The very rare times when I have to be stern is with consistency issues. Usually though, that's even softened with a "Yes this might be a better way to do it, but it is not consistent with how it has been done so far. We'll make some time in the future to change it everywhere, but for now stay consistent." Often times the biggest issue with juniors or even mid level people is they are only looking at their immediate piece, and not thinking about the larger application or system level picture.
Or... bring the team in to review some old code that no one has touched in a while and give everyone the opportunity to critique it. Set those critiques as the bar for everyone's code review. Then, when you review the JD, if he has made those mistakes, you don't have to be stern, you just have to remind him (or her).
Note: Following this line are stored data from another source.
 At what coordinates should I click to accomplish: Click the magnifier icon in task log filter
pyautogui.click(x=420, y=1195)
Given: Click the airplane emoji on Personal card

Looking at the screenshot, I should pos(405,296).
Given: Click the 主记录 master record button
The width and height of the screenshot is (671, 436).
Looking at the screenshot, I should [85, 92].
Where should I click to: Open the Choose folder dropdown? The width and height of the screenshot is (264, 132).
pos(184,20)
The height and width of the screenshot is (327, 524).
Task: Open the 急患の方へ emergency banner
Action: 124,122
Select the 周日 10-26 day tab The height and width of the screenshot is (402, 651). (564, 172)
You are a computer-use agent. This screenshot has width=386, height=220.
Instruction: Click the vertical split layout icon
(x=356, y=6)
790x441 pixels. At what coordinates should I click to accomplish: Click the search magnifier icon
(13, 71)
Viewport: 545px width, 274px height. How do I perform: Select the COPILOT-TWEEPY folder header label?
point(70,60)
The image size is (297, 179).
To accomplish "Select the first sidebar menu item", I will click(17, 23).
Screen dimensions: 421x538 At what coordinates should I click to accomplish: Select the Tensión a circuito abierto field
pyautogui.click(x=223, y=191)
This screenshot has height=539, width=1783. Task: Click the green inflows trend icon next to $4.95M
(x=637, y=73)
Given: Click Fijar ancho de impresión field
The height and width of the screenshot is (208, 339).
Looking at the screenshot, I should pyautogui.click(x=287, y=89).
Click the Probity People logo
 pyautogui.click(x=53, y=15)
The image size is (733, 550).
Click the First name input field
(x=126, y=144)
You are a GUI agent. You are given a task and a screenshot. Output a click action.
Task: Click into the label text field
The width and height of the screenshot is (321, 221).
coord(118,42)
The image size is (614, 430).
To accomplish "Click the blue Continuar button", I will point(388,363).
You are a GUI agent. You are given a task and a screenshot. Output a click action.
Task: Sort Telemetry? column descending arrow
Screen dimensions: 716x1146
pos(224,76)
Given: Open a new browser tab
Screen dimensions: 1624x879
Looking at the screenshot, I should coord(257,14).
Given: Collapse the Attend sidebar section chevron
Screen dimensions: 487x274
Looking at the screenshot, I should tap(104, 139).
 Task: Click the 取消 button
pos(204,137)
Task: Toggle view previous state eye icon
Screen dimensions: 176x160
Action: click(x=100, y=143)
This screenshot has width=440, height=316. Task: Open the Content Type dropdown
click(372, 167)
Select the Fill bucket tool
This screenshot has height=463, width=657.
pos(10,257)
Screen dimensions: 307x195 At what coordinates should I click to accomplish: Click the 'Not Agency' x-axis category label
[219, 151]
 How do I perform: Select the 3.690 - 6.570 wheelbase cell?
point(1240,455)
I was subjected to this "Socratic" type of code review when I was younger and I didn't like it. I felt like I had to worry about what I thought the reviewer might be thinking as well as what was actually going wrong with the code.
I think just saying what you think but with a bit of humility and the attitude that you need to justify yourself is best. Especially since even the best seniors often get hung up on pointless crap during code reviews.
Yeah I feel like a lot of advice is describing what constructive critics do, rather than the attitudes that lead to it.
If someone is humble, they'll naturally tend to ask questions as described. What you've written isn't what they expect, but they assume you're not an idiot and there's a reason for it, so they ask why.
But if someone assumes they know better, the socratic method is likely to be just as condescending as just saying you're wrong.
> What you've written isn't what they expect, but they assume you're not an idiot and there's a reason for it, so they ask why.
This is exactly why I ask questions. It's important in a code review to understand the frame of mind of the code writer. I presume the person is not an idiot and did things for a reason or will respond with a doh! it was late/that was careless/thanks I'll fix it.
When it comes to code reviews; judge the code, not the developer. It's ok to be harsh to the code, but always make it a learning experience that people can take something away from -- and as a lead or manager, it's important to give your engineers the understanding that code reviews can be harsh, but it's meant to help improve everyone on the team, and to learn from anything someone says.
My only advice is to not worry too much about it. One of the first things a new dev needs to learn is how to separate critique of the wok from critique of them as an individual.
IMHO, code reviews should be clear and concise. They aren't a place to go out of your way to soften blows. I expect the same when my code is reviewed.
Edit:
It occurs to me the parent may have been referring to an informal review or one with the intent of mentoring. Asking questions, like the sibling mentioned is a great way. My comment is geared more towards a formal review.
I'm currently working as a junior dev. Not by title, but by experience. Honestly, I appreciate getting a laundry list of fixes over none. I know either way I can be doing better. As for sounding harsh, I feel it's a very subjective thing.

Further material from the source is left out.